Answer these from the extracted text:
1. How many feet of pipes were laid down to test whether the gas could be condensed?
2. How many retorts are at the Leeswood works?
3. What is the cannel worth per ton at the pit's mouth?

Extracted text START

Soon after I became a my attention was attracted to the propriety of utilizing this supply of gas I thought it was very wasteful to allow it to pass away as it was doing my first inquiry was whether it could not be distilled. I was very much surprised that it was not possible to condense more than was being then done. We have had some 800 feet of pipes laid down for the purpose of trying whether it could be done and we found that when subjected to a temperature below freezing point, no condensation whatever took place. Condensation is a question of temperature and of distance but more of the former than of the latter. We have burnt the gas on our own premises ever since they were erected and have had no difficulty or danger in dealing with it There are no drawbacks at all to its use as compared with any other gas, there is no gas purer. The illuminating power of it without purification is not quite to that of the ordinary gas supplied in London but certainly when it is purified it it superior to anything I know. It is superior to Manchester gas both in its illuminating power and purity, though the Manchester gas is supplied to the consumers at the high standard of 23 candles. I have gone carefully into the amount of capital that will be required and from my experience in Manchester of what is actually the case there I am prepared to say that within the sum mentioned in the bill, Chester could be supplied from these works.

Mr. Charles Humfrey, examined by Mr DAVISON

I am the manager of the Flintshire Oil and Cannel Company's Works and have been connected with them ever since they were first commenced by Mr Fernie in 1861. The undertaking consists of three works purchased from different parties at Saltney, Leeswood, and Trithling, near Mold. The Trithling, which were the first works, there are two pits for cannel. About £83,000 have been expended upon that property and the amount of coal there not worked is estimated at £300,000. At the Leeswood works, which are also near Mold, there are 117 retorts, and the oil which we distil from shale at those works is sent to Saltney in tanks fixed on the railway trucks. We work shale almost exclusively there, seldom anything else. I believe the curly cannel yields about 16,000 feet of gas; we get nearly 4000 by making oil.

By the COMMITTEE, - This cannel is sold in the market. It is worth 30s per ton at the pit's mouth. There are three qualities of coal in the district. The specimen produced is the first. then comes the curly cannel. and below that there is a foot of shale. I should not call the shale a coal but it is a moot point as to the difference between coal and shale. It been disputed very often.

Extracted text END
Given data START

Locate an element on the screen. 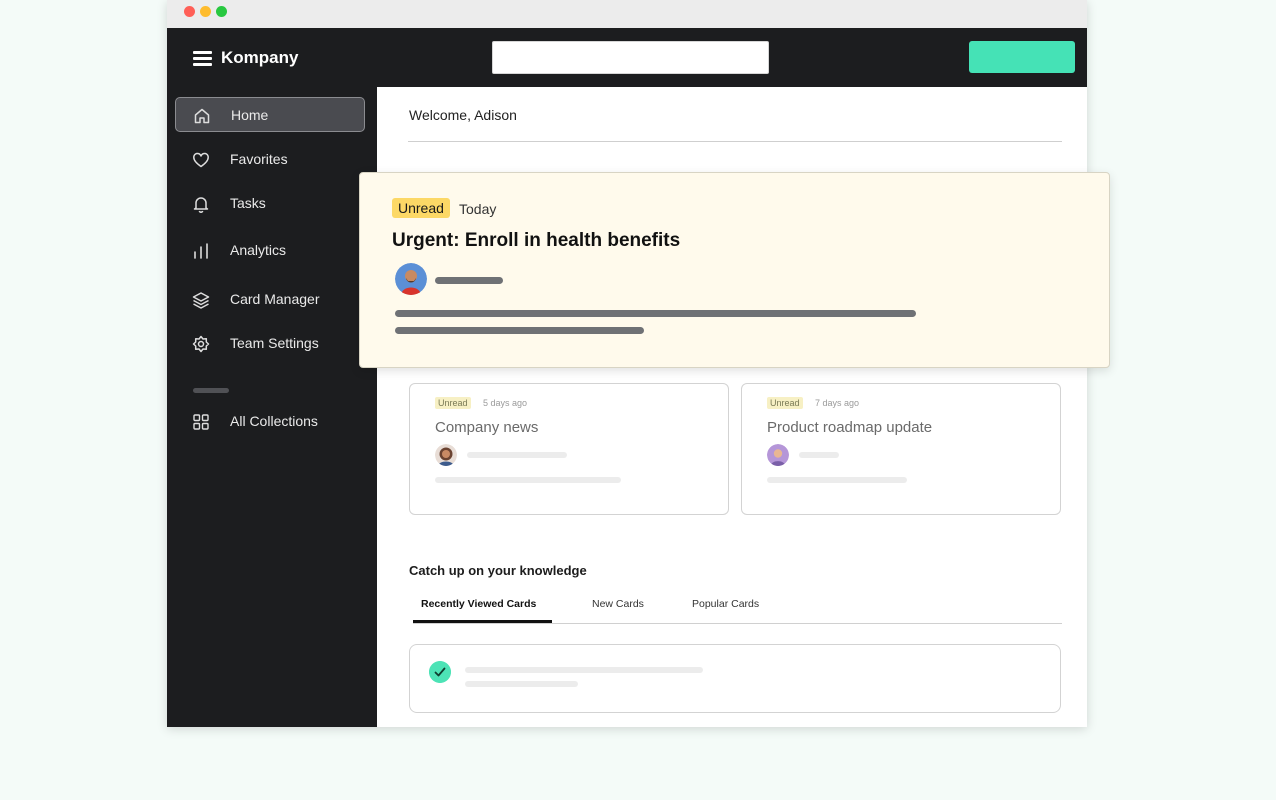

Given data END

- **Result of the exercise**:
1. 800 feet
2. 117
3. 30s per ton